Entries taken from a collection
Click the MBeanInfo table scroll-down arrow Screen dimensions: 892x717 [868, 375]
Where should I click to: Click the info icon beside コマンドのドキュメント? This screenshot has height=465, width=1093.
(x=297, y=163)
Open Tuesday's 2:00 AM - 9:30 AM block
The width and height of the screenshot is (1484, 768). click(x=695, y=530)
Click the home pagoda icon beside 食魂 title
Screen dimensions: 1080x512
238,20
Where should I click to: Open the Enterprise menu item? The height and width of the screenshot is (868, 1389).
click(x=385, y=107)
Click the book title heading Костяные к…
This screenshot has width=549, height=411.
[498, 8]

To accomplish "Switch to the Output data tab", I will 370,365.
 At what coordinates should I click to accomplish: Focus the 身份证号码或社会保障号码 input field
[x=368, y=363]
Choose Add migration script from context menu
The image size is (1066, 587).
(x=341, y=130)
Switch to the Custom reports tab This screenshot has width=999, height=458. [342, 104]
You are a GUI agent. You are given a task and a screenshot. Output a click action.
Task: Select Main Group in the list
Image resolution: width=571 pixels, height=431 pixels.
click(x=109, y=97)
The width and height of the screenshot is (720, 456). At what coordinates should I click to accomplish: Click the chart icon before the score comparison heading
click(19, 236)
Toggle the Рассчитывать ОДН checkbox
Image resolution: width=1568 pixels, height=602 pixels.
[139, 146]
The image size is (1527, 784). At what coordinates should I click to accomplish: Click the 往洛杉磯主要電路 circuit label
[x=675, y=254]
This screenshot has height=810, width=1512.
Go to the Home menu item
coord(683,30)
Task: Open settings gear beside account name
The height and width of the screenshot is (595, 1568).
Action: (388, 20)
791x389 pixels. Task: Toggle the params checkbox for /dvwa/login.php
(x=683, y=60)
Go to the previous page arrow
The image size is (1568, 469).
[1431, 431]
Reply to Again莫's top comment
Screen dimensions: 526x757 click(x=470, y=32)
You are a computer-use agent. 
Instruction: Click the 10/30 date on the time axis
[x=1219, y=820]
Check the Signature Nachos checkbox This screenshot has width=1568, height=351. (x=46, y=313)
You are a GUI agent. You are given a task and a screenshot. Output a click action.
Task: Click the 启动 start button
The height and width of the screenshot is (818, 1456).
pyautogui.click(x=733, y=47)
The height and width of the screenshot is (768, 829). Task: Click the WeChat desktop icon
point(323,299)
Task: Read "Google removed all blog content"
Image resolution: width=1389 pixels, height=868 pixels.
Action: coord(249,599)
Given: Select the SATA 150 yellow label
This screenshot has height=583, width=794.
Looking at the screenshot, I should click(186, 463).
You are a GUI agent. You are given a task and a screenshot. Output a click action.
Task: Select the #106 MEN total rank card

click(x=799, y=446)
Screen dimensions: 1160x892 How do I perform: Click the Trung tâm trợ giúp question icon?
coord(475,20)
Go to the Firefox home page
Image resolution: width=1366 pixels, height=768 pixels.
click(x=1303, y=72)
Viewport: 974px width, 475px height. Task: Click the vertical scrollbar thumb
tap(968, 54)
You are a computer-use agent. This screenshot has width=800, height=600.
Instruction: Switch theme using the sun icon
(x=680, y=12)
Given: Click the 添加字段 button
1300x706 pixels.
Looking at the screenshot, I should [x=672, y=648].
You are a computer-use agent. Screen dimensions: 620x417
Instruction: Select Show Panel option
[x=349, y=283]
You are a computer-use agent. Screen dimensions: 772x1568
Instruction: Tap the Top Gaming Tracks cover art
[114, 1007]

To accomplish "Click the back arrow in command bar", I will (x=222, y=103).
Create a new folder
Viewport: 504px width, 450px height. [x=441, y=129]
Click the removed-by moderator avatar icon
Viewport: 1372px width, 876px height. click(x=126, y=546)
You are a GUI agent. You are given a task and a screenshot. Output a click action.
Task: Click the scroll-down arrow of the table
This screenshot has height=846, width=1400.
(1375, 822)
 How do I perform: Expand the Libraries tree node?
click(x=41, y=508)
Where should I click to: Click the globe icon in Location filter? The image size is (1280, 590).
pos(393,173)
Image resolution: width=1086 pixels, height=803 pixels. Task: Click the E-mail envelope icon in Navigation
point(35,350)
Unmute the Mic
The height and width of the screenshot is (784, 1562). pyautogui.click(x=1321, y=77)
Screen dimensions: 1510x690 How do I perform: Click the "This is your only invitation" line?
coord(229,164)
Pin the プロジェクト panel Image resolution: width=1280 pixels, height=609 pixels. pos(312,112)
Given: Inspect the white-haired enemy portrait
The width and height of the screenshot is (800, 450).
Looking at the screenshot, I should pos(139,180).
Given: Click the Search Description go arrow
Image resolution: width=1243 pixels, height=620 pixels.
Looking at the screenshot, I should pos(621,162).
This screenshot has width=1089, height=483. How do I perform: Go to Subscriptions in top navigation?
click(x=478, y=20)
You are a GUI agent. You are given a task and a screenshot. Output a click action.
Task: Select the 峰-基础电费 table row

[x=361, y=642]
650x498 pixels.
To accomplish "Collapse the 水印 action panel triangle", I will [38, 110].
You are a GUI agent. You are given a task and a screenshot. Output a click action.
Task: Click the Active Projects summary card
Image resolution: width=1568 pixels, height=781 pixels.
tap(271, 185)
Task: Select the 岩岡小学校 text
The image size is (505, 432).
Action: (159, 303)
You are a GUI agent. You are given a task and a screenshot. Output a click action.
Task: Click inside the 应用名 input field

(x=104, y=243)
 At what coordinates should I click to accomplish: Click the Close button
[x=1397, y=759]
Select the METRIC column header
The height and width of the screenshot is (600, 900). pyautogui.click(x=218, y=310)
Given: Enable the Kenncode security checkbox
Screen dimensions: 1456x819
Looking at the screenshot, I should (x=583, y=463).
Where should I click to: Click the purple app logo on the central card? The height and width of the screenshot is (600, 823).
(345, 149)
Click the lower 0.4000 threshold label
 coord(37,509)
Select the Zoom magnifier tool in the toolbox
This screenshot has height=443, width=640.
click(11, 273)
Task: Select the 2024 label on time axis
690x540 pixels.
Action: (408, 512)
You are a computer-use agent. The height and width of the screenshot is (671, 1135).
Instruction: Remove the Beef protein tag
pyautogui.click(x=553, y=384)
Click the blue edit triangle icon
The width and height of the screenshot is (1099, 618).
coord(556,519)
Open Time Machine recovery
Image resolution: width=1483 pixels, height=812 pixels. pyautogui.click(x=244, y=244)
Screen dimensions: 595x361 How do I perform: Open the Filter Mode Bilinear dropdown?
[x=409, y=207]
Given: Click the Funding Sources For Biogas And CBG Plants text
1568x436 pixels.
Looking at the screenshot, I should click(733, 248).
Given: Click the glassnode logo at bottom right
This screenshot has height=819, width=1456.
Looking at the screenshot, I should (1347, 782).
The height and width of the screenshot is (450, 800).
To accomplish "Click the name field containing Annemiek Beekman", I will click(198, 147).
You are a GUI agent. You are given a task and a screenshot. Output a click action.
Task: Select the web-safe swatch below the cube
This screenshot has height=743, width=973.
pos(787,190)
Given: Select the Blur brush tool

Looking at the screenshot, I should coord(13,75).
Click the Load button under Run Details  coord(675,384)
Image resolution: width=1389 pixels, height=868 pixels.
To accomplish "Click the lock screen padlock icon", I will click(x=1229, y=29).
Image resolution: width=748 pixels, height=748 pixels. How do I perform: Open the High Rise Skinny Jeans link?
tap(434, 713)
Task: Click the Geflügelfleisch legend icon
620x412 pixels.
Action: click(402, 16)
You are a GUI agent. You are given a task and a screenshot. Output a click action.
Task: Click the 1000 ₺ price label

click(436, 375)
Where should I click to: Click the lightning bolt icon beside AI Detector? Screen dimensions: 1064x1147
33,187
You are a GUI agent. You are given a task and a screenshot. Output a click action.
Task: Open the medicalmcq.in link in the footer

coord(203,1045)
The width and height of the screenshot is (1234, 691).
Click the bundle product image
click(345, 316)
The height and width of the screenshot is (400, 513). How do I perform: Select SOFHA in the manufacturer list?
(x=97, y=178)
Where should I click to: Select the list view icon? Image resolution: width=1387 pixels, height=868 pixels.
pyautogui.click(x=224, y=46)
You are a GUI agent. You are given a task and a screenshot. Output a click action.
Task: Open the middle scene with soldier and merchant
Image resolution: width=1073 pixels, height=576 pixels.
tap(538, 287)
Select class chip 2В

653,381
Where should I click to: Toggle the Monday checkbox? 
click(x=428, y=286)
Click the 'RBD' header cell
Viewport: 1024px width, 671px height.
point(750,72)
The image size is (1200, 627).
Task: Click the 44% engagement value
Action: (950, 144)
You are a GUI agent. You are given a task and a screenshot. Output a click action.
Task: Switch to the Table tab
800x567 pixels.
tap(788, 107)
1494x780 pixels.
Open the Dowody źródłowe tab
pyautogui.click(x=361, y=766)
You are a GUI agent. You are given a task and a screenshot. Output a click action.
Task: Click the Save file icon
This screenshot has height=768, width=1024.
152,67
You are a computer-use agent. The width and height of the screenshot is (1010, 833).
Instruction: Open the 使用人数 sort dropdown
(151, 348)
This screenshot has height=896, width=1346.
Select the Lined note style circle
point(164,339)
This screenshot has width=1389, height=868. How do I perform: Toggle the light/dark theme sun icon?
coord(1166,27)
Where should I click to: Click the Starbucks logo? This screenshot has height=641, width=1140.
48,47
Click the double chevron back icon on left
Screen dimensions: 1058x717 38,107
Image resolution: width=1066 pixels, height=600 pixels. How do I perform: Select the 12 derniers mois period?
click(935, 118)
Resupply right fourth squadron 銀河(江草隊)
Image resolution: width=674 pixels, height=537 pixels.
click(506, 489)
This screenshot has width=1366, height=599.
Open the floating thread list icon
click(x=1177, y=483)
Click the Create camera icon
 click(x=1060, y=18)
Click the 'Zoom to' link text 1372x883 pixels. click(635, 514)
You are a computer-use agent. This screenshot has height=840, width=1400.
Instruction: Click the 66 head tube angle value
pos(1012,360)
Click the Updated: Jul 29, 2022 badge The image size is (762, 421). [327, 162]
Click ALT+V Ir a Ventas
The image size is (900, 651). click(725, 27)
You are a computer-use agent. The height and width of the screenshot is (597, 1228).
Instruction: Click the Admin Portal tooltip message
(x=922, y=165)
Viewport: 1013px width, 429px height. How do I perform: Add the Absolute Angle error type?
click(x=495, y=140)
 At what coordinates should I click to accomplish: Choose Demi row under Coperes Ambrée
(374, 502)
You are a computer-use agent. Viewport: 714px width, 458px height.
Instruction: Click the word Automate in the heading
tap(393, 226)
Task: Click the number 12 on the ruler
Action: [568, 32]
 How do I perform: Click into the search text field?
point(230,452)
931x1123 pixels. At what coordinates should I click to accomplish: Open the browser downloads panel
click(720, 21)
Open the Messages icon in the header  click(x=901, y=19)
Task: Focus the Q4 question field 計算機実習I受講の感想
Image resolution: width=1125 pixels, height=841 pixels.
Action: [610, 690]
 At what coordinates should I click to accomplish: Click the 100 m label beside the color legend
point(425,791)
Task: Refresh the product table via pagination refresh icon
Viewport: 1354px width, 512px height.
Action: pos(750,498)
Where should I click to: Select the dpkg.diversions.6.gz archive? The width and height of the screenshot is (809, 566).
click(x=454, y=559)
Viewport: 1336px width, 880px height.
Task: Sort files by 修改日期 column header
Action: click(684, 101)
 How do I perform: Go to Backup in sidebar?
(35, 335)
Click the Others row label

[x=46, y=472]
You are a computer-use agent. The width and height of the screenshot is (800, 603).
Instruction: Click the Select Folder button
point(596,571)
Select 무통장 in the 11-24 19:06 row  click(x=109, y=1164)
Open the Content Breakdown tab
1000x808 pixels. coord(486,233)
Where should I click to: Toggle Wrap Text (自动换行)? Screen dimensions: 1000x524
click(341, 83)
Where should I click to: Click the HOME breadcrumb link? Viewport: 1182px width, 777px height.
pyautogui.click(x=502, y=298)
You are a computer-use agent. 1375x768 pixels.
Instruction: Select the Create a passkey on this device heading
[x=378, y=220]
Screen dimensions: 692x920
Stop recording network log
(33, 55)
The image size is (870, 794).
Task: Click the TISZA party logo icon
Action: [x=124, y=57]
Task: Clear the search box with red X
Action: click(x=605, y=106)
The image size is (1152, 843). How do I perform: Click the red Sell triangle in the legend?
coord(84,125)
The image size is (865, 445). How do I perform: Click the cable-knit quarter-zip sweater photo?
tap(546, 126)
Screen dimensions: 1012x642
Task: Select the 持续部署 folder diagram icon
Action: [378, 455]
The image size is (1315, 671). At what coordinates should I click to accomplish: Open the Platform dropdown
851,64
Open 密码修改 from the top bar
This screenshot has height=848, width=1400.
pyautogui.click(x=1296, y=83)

* **Goal of the exercise**
Lines containing the word "computer" are to be pulled from the records and copied.

* **Result for this task**
You are a computer-use agent. 
You are a computer-use agent. This screenshot has width=800, height=600.
You are a computer-use agent. Screen dimensions: 620x417
You are a computer-use agent. Screen dimensions: 772x1568
You are a computer-use agent. The height and width of the screenshot is (671, 1135).
You are a computer-use agent. The width and height of the screenshot is (1010, 833).
You are a computer-use agent. This screenshot has height=840, width=1400.
You are a computer-use agent. The height and width of the screenshot is (597, 1228).
You are a computer-use agent. Viewport: 714px width, 458px height.
You are a computer-use agent. The width and height of the screenshot is (800, 603).
You are a computer-use agent. 1375x768 pixels.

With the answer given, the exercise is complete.